“Not Me”: How It Took Al Kaline Himself to Reveal an Image Long Thought to Be Him Was, In Fact, Not
Nick Vossbrink figured he would have success sending a couple cards to Al Kaline to autograph. The Hall of Famer had a track record of returning items sent to him through the mail signed.
So when Vossbrink packaged up a couple of custom cards and sent them to Kaline’s home address last November 26, he was hoping the cards would be signed and, hopefully, appreciated by Kaline, who was instructed to keep a card for himself.
The package came back from Kaline, arriving at Vossbrink’s Princeton, N.J., home just 12 days after he sent it to Al.
Upon opening the package, Vossbrink saw immediately that Kaline had signed one of the cards. He also added something else: “Not me” with an arrow pointing up to the player swinging the bat in the image. Another headshot of Kaline placed in the custom’s right-hand corner was signed by the Hall of Famer.
Vossbrink was, in his words, “mortified” by the mistake. No custom card maker wants to be told by a ballplayer that they have a wrong photo. “I was a little embarrassed,” he says.
The mistake in identifying the image appears to have come from Getty Images, the source of thousands and thousands of baseball images. “It wasn’t really my mistake,” Vossbrink says. “I think it’s been misidentified for a while now.”

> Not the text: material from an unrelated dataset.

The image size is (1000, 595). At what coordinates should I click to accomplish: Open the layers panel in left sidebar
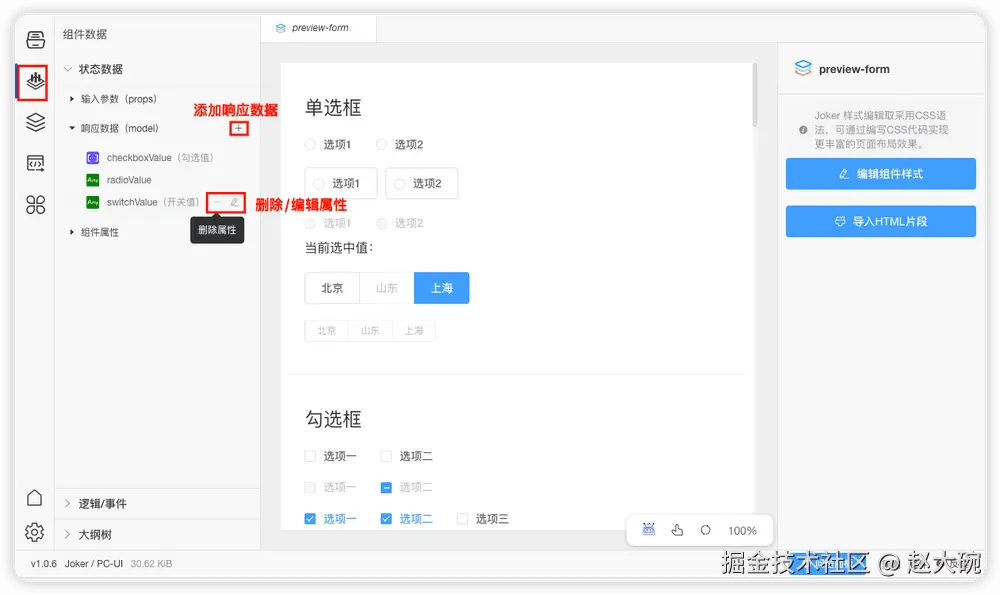pos(35,123)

Vossbrink, co-chair of the SABR Baseball Cards committee, turned to the Twitter universe to tell his story. By then, he could laugh about the image mistake. But Vossbrink wondered who the player at the plate was if it wasn’t Kaline. With the help of Tiger fans and other interested collectors, the player was ultimately and properly identified as Don Demeter, who played with Detroit for 2-1/2 seasons in the mid-1960s. “It only really happened when people realized it wasn’t Kaline,” Vossbrink says.
Vossbrink took that information and sent a custom to Demeter, who is still signing through the mail at age 85, and the former ballplayer confirmed that it was, indeed, him swinging the bat.
Recently, Vossbrink was looking at the SP and SSP images in 2020 Topps Baseball Series 2 gallery that my colleague Ryan Cracknell recently prepared. When Vossbrink saw the image for the Kaline SSP, he knew it happened again: Topps also had used the same misidentified image for its SP Kaline card.
Vossbrink knows he is fortunate to have heard from Kaline in such a timely manner. The Hall of Famer passed away April 6 at 85, just about five months after signing the custom card and returning it. The card is in Vossbrink’s autograph collection and serves as a reminder of a unique encounter with a Hall of Famer.
And thanks to Kaline, we know more about the image than anyone imagined.